Der von Ihnen befürchtete Schuldenschnitt kam in zweifacher Ausführung im Frühjahr und Herbst 2012. Trotz des größten Schuldenerlasses in der Nachkriegsgeschichte hat Griechenland heute mehr Schulden als vor der Krise. Doch anders als zum Zeitpunkt Ihres nun bekanntgewordenen Telefonats sind die Gläubiger nicht mehr private Investoren, sondern fast ausschließlich staatliche Geldgeber. Es ist das eingetreten, was die Linken uns immer vorwerfen: Die Gewinne werden privatisiert und die Verluste sozialisiert.

Doch das ist vergossene Milch. Was können Sie in dieser Situation jetzt und heute tun? Meine Empfehlung ist: Sorgen Sie dafür, dass das Recht in Europa wieder zur Geltung kommt. Die griechische Regierung darf innerhalb des Euros kein weiteres Hilfspaket bekommen, da die Schuldentragfähigkeit bislang nicht gegeben war und sie auch künftig nicht gegeben ist.

Bedenken Sie bitte, dass die neue griechische Regierung unter Alexis Tsipras seit dem 27. Januar 2015 im Amt ist. Seitdem hat diese Regierung faktisch nichts unternommen, um die Einnahmen zu erhöhen sowie die Ausgaben zu reduzieren. Nach wie vor werden die Reeder in Griechenland nicht besteuert, fast 70 Milliarden Steuerforderungen werden nicht eingetrieben, und nach wie vor hat Griechenland einen der größten Militäretats pro Kopf der Bevölkerung in der Welt. Ich glaube inzwischen, dass dahinter nicht die Unfähigkeit der dortigen Regierung steckt, sondern eine Strategie, die zum Ziel hat, dass die Regierung Tsipras schon längst die Zeit nach dem Euro plant. Nur sie wollen nicht selbst den Euro aufgeben müssen, sondern sie wollen Sie, Wolfgang Schäuble, Mario Draghi und Jean-Claude Juncker für die Übergangsprobleme verantwortlich machen. Diese Strategie hat im Januar schon zum Wahlsieg von Syriza geführt. Die Maßnahmen der Troika und der Staatengemeinschaft wirkten wie Doping für die radikalen Kräfte in Griechenland.
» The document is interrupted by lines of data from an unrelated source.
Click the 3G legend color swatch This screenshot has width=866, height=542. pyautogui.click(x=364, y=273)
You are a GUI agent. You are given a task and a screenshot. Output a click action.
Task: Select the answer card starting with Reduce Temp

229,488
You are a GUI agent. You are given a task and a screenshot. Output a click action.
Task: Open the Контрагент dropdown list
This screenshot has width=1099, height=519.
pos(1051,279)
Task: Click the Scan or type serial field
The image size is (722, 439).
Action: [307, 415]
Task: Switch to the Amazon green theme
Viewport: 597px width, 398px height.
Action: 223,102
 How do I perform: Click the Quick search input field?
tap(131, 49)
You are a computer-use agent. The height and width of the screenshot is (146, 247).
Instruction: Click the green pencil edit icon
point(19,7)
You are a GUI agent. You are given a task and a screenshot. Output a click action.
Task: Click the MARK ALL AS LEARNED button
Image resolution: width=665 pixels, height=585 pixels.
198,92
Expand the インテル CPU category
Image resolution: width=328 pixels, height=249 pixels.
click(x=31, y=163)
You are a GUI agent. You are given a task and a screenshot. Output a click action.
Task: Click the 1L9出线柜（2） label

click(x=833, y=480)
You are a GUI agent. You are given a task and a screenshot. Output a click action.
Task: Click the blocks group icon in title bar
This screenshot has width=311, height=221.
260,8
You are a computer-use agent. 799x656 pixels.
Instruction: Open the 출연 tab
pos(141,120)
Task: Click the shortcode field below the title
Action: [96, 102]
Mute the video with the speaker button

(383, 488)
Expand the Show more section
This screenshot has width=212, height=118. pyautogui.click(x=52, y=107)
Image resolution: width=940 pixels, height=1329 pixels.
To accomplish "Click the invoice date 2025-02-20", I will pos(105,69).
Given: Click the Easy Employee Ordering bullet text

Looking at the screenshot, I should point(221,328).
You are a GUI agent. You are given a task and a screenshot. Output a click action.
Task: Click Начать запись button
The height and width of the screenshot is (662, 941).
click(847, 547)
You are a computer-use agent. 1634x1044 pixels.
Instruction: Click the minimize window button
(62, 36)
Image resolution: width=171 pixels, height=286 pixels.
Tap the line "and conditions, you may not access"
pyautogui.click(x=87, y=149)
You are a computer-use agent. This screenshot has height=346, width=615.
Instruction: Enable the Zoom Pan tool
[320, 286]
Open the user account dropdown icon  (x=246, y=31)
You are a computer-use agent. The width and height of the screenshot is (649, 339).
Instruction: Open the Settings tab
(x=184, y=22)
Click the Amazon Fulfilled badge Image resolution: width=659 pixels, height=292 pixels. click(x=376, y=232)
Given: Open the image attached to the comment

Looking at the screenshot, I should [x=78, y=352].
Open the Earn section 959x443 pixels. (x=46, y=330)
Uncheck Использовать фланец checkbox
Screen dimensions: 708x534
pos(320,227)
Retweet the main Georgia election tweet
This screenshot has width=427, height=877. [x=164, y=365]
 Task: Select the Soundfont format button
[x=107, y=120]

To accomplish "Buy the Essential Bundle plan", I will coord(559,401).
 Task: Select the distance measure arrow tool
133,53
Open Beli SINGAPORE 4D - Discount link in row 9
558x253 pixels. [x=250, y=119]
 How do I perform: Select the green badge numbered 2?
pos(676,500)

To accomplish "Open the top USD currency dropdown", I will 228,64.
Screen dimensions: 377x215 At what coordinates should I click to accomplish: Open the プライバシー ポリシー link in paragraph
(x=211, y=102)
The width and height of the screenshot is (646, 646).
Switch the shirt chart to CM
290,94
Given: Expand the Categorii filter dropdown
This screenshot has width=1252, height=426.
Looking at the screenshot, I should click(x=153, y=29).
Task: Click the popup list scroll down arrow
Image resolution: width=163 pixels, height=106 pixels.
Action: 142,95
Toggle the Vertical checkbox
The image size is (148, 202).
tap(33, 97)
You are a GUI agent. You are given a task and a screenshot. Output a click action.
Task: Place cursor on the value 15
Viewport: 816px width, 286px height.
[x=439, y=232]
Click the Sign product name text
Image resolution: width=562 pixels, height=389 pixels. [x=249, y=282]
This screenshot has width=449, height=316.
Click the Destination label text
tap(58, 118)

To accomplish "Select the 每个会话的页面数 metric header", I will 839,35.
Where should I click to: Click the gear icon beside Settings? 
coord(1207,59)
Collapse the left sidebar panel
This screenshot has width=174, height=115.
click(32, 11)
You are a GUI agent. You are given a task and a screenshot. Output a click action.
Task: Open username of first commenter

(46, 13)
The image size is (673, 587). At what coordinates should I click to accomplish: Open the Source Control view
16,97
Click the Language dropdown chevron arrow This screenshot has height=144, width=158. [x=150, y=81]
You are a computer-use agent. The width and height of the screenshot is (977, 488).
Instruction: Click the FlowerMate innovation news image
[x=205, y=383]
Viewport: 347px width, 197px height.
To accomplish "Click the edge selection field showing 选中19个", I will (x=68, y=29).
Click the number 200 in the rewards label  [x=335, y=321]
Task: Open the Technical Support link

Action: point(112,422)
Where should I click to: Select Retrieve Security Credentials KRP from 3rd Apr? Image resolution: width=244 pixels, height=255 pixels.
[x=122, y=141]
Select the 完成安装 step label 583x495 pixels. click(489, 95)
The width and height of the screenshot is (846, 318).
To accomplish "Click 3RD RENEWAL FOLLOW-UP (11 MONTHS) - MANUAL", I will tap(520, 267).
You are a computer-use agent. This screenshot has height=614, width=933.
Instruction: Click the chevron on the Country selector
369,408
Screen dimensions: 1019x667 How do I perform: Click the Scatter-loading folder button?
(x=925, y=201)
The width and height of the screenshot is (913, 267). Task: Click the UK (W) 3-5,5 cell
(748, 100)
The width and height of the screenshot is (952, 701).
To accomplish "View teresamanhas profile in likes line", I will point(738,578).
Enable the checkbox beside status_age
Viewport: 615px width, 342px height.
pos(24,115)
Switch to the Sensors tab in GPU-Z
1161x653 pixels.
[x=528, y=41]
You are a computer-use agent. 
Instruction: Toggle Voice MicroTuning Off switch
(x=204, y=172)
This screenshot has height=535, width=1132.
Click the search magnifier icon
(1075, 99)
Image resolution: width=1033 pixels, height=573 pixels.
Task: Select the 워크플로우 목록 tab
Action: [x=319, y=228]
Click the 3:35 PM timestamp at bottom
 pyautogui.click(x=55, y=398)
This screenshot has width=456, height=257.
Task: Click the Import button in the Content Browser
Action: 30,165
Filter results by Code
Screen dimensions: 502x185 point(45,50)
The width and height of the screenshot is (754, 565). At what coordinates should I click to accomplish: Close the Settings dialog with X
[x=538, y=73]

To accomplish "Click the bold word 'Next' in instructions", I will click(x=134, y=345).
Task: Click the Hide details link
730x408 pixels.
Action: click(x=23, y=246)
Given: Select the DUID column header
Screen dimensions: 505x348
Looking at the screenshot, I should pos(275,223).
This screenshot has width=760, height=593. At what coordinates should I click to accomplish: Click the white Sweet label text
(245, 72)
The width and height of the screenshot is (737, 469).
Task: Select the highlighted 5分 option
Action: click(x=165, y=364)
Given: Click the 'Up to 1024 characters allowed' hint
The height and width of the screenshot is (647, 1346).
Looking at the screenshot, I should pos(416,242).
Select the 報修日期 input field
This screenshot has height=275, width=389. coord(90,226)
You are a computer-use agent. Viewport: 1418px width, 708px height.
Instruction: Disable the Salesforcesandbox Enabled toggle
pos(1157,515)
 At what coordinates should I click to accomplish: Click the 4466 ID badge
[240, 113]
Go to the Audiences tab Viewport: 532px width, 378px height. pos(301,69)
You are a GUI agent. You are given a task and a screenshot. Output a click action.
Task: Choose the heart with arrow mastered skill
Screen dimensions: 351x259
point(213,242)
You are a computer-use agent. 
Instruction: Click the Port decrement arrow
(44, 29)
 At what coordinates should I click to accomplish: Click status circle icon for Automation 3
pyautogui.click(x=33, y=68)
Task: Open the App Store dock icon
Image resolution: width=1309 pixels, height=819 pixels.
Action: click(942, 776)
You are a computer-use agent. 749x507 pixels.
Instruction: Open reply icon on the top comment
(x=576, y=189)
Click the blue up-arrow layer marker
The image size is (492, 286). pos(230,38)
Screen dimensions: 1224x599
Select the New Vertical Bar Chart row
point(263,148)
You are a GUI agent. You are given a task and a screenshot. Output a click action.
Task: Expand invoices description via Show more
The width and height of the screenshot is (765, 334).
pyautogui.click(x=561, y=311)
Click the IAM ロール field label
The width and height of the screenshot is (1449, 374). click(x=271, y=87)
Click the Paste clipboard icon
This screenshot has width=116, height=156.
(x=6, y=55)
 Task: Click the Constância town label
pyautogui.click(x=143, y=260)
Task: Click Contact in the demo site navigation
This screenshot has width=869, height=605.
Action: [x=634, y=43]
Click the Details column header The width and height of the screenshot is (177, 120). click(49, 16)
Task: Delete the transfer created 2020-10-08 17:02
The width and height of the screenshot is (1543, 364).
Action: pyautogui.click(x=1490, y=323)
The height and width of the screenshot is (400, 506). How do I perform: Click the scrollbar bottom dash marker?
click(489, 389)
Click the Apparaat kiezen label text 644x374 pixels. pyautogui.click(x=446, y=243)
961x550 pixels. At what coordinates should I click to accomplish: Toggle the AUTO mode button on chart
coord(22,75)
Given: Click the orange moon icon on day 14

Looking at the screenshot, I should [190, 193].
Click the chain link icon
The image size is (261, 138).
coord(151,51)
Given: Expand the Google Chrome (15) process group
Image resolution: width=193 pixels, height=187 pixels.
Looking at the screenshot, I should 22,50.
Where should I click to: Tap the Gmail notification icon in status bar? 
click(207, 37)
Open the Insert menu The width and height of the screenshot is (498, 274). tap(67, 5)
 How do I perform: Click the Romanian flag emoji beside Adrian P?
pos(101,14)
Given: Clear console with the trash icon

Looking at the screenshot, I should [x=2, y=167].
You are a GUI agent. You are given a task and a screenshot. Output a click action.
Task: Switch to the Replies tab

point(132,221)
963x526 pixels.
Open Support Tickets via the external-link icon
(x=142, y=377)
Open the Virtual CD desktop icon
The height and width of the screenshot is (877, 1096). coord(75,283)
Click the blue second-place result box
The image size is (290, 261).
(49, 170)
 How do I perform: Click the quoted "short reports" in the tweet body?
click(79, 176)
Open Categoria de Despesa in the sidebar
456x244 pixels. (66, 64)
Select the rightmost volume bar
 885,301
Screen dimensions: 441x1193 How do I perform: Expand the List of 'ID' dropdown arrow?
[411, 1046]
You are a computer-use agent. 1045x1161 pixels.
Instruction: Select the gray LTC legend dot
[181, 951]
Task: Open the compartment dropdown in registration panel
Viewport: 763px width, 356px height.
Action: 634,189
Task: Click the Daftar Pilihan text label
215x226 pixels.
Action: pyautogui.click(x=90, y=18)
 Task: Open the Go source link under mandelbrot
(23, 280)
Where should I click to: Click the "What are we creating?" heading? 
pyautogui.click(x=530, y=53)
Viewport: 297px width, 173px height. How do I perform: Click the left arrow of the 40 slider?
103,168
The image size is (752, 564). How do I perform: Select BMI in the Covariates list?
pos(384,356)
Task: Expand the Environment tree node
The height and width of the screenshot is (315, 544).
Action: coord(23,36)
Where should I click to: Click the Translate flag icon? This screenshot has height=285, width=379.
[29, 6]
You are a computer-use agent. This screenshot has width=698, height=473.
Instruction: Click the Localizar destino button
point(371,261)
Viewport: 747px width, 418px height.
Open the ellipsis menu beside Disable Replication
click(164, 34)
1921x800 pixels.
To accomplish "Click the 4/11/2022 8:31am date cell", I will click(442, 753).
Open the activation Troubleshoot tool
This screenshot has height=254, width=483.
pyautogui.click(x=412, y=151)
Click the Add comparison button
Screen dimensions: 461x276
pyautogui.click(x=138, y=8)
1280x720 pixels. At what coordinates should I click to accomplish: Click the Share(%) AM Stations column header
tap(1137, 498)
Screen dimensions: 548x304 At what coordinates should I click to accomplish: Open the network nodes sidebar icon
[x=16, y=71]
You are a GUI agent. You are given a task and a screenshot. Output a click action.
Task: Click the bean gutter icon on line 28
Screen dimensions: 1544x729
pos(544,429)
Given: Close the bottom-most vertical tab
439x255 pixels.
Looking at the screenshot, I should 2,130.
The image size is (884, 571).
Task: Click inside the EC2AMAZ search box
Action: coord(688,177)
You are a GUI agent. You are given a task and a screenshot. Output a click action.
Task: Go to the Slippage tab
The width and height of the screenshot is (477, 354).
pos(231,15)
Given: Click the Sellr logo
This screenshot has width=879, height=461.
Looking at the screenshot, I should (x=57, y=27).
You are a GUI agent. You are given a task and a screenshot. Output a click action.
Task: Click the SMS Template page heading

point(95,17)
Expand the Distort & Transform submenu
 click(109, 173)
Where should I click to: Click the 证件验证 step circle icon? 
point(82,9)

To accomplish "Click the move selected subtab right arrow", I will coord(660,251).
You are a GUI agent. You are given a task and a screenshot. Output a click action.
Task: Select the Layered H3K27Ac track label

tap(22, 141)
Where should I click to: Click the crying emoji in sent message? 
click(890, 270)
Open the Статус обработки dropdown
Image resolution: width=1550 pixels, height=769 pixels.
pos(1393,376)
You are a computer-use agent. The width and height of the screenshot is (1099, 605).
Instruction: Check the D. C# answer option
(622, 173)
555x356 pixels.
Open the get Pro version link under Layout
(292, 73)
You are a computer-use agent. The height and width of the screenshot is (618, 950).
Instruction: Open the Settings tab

Die Staatengemeinschaft sollte der Wahrheit ins Gesicht schauen und mit Griechenland über den Ausstieg aus dem Euro verhandeln. Der Ausstieg als Gegenleistung für einen Schuldenschnitt und anschließende Aufbauhilfen. Das wäre für beide Seiten ein akzeptabler Kompromiss. Es wäre in gegenseitigem Interesse. Heute infiziert Griechenland mit der ständigen Rechtsbeugung alle anderen Krisenstaaten in Europa. Gleichzeitig zwingt die Staatengemeinschaft Griechenland einen immer stärkeren Souveränitätsverzicht auf. Das hält keine Demokratie auf Dauer aus.

Nur wenn Risiko und Verantwortung wieder eine Einheit werden, nur wenn Regierungen und Staaten auf der einen Seite und Banken und andere Investoren auf der anderen Seite für ihr Handeln haften, nur dann hat der Euro als Gemeinschaftswährung eine Chance.

Mit freundlichen Grüßen
Frank Schäffler

Erstmals erschienen in der Fuldaer Zeitung am 4. Juli 2015.